Слезы и кровь — все, что он знал о своем прошлом, и физическое наслаждение этой ночи. Но он не мог допустить этого, и тем не менее, это случилось… Он хотел, чтобы это произошло. Хотел этого.
Пюпитр упал на его ладонь, тяжелый и холодный. В овальном стекле он ощутил потенциальное оружие: его мускулы автоматически его взвесили. Его рука ощупывала его. Он осторожно поставил стекло на место.
Сэмьюэл мечтал жениться на Кэй, старался сделать все возможное, тосковал, что в своей чистоте она не примет его, каким он был.
— Я обещала ей, что вы поступите справедливо. Если бы он взглянул, он прочел бы мольбу леди Тэсс и дочери ее — в ней же — и все, за что он боролся.
— Сэмьюэл, — мольба увяла до сомнения. — Я была уверена, что знаю тебя.
Он сплел пальцы на пюпитре.
— Я никогда не думала, что ты не взглянешь мне в лицо, — прошептала она, — я никогда не ждала, что ты разочаруешь меня.
Стекло ударилось о мрамор со звуком выстрела.

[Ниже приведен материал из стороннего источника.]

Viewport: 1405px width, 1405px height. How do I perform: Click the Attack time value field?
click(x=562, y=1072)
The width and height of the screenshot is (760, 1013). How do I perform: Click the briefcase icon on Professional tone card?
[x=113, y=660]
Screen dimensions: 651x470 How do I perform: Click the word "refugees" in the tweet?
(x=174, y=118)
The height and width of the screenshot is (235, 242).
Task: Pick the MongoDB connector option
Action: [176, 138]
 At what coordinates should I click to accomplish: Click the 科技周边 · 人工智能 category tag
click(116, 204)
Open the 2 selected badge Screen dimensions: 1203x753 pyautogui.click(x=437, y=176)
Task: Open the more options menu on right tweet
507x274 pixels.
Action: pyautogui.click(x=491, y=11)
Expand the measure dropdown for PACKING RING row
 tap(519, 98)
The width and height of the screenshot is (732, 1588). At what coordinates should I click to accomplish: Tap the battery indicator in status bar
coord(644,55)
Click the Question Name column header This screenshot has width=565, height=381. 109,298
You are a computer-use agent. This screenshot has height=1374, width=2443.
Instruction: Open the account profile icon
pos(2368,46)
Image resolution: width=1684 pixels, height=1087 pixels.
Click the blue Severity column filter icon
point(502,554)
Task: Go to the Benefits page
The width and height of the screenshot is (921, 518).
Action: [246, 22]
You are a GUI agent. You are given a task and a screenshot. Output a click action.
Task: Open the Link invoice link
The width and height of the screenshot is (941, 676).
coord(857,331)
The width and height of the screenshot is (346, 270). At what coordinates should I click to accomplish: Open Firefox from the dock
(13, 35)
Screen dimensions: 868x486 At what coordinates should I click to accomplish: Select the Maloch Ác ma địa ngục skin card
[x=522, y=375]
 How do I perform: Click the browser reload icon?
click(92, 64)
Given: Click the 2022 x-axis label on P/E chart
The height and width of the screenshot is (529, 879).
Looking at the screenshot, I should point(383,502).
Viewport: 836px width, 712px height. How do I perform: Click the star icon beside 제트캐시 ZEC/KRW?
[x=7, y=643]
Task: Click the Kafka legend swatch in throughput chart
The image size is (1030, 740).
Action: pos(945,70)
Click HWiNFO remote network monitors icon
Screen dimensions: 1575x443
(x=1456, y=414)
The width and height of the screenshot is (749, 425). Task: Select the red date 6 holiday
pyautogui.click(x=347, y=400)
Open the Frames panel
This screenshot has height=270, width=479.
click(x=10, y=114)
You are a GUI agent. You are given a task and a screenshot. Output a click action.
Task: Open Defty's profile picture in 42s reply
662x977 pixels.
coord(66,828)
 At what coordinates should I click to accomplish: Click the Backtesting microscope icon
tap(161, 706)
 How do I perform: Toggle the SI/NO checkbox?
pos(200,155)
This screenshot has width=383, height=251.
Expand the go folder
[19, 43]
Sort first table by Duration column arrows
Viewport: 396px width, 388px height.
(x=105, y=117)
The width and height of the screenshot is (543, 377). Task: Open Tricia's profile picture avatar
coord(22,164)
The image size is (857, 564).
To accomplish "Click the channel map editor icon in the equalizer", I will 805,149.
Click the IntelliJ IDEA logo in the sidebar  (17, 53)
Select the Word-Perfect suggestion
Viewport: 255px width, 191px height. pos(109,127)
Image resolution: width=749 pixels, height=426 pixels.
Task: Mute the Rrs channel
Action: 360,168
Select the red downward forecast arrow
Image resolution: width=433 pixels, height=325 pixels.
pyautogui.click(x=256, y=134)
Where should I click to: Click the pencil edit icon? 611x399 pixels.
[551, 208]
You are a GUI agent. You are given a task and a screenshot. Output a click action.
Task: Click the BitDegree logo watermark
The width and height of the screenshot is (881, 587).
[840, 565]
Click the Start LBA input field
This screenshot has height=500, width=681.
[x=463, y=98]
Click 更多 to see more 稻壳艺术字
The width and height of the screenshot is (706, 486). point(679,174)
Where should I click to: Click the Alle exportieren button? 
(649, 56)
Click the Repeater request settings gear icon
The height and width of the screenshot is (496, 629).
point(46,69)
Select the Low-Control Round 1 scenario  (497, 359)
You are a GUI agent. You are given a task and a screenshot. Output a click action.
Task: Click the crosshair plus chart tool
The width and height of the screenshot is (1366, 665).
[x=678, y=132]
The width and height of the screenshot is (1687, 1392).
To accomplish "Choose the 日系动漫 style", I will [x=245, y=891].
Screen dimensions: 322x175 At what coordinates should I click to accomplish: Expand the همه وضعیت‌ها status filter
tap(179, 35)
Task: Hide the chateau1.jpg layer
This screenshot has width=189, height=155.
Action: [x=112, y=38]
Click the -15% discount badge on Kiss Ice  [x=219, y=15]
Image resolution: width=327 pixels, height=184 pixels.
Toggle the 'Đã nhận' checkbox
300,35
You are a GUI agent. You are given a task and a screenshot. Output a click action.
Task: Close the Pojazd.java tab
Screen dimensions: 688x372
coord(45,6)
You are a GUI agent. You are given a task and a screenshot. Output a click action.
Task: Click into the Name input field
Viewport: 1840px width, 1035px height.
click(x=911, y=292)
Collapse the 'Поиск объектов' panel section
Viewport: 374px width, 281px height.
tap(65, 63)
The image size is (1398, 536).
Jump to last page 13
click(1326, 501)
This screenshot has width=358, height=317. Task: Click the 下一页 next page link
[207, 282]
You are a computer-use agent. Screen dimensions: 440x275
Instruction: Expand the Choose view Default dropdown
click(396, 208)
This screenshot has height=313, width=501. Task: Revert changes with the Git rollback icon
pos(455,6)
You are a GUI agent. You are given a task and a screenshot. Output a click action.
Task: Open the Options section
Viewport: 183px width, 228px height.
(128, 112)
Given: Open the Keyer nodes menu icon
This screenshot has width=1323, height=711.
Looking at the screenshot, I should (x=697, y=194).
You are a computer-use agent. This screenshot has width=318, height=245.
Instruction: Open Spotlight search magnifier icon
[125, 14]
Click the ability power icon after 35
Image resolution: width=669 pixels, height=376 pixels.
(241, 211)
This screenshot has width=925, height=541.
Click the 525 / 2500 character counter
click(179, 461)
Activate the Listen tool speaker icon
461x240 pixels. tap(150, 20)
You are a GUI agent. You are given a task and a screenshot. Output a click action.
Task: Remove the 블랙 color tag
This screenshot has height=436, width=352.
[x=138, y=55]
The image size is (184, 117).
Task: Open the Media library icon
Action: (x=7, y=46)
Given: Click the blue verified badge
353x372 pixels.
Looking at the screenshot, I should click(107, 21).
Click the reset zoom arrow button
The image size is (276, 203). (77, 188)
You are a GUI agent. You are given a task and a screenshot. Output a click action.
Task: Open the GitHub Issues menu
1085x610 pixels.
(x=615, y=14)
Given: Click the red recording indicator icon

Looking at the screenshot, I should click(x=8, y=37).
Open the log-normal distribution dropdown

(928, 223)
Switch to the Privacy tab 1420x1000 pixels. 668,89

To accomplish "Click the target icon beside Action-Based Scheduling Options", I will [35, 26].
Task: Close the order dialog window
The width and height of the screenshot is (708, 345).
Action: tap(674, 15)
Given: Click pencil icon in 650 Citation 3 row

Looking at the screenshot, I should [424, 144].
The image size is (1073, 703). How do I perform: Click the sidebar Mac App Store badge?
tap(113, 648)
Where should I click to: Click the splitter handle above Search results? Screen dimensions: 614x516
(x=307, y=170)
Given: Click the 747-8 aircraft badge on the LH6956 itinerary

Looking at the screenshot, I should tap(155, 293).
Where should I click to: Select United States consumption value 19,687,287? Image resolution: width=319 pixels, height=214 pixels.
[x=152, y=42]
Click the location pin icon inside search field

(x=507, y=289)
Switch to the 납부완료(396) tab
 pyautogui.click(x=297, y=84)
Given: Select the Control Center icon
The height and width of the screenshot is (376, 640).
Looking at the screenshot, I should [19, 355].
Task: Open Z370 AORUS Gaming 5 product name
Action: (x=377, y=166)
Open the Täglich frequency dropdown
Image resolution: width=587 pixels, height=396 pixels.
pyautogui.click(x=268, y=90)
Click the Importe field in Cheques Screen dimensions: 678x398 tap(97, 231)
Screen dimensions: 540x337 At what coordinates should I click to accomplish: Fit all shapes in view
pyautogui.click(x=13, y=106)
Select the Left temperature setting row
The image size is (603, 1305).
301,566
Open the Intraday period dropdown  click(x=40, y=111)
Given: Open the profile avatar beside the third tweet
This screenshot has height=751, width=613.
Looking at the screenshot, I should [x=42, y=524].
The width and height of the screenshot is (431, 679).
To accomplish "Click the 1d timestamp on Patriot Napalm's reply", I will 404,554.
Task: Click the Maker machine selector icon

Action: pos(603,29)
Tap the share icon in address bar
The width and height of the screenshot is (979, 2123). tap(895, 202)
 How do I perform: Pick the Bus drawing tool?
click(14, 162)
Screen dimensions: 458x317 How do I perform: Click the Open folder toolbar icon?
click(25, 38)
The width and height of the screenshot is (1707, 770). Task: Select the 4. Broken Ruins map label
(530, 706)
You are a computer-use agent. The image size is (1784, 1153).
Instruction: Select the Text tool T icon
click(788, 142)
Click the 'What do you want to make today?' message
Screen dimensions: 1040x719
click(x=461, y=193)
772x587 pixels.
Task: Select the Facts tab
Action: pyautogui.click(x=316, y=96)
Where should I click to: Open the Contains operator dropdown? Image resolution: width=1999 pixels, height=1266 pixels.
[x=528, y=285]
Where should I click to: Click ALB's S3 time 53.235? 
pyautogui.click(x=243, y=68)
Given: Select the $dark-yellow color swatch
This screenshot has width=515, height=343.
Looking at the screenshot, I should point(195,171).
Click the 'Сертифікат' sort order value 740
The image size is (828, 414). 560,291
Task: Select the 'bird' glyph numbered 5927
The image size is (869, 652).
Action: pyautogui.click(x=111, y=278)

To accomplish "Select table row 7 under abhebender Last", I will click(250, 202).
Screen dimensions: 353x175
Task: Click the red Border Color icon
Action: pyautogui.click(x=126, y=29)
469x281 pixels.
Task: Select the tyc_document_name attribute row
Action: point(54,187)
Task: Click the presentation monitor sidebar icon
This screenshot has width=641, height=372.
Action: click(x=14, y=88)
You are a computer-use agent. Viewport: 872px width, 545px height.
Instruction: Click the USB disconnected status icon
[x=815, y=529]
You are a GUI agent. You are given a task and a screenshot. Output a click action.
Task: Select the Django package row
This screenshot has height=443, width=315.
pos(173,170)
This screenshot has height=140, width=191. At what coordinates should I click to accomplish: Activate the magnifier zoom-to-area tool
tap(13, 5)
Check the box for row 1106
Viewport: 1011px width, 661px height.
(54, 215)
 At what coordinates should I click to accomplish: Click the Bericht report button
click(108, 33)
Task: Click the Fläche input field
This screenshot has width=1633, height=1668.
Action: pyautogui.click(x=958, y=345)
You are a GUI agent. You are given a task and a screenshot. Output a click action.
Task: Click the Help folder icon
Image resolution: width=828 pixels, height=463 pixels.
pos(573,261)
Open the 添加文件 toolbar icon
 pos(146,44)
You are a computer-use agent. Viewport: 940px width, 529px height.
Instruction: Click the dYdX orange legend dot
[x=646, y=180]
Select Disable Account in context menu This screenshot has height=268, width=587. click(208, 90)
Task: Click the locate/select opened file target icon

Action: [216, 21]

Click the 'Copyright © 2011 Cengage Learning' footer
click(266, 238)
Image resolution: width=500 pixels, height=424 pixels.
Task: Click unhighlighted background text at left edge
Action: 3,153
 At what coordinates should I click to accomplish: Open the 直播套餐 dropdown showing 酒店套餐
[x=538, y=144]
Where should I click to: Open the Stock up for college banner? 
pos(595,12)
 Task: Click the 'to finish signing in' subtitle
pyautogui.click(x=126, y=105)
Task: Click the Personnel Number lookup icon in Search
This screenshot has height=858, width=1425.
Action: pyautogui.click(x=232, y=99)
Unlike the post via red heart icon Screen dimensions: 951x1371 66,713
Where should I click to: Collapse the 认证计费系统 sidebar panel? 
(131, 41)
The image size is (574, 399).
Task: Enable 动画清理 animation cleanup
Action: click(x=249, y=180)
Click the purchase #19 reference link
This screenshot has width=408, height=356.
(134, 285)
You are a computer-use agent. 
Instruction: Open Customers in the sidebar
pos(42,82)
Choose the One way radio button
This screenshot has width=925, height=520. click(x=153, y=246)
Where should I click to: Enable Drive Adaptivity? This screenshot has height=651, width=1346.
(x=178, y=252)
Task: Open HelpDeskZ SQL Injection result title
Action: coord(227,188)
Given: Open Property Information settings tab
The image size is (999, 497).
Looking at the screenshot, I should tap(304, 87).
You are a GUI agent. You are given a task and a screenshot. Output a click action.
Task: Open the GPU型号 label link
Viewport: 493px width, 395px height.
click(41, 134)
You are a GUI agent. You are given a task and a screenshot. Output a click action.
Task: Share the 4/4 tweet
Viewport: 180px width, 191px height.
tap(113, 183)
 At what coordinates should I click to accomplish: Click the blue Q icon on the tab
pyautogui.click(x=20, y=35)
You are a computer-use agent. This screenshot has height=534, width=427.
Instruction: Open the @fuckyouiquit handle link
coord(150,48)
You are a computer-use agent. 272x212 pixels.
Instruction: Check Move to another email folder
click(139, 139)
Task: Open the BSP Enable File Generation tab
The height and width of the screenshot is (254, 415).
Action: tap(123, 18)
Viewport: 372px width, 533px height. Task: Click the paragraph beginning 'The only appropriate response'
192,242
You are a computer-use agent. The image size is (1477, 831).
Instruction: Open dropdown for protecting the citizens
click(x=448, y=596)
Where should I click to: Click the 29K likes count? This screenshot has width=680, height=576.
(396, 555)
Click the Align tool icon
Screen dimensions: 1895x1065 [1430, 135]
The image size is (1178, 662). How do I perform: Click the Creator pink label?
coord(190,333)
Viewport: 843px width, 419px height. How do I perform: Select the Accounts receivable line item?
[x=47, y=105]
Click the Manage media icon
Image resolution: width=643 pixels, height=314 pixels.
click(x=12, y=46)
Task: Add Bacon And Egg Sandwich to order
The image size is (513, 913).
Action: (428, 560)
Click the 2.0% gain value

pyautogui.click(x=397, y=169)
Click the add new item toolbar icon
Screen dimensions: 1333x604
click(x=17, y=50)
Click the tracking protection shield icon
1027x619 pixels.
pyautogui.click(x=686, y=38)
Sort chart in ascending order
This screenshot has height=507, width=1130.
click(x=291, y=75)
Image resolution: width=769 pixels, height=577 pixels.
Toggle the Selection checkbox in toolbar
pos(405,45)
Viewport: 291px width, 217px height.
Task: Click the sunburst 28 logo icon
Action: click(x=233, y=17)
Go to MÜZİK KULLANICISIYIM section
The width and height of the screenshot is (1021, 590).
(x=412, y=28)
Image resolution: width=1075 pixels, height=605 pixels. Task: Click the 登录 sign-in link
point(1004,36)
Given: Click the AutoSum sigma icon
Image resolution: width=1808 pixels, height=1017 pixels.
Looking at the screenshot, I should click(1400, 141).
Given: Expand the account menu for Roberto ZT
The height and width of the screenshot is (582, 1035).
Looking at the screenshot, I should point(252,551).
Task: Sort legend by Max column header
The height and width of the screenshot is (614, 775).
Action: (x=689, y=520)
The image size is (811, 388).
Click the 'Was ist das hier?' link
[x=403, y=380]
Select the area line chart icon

Осколки упали в огонь, подняв вверх пламя и искры.
Вспышка угасла. Леди Тэсс стояла, прижав руки ко рту, глядя на то, что он сделал.
Вся его ярость, все его отчаяние сверкало в осколках стекла среди углей. «Что справедливо. Делай, что справедливо».
Кэй! Он не мог в это поверить. Он не мог поверить, что все было кончено.
Он повернулся, двигаясь как в тумане, оставив леди Тэсс одну с острыми, как бритва, осколками своей мечты.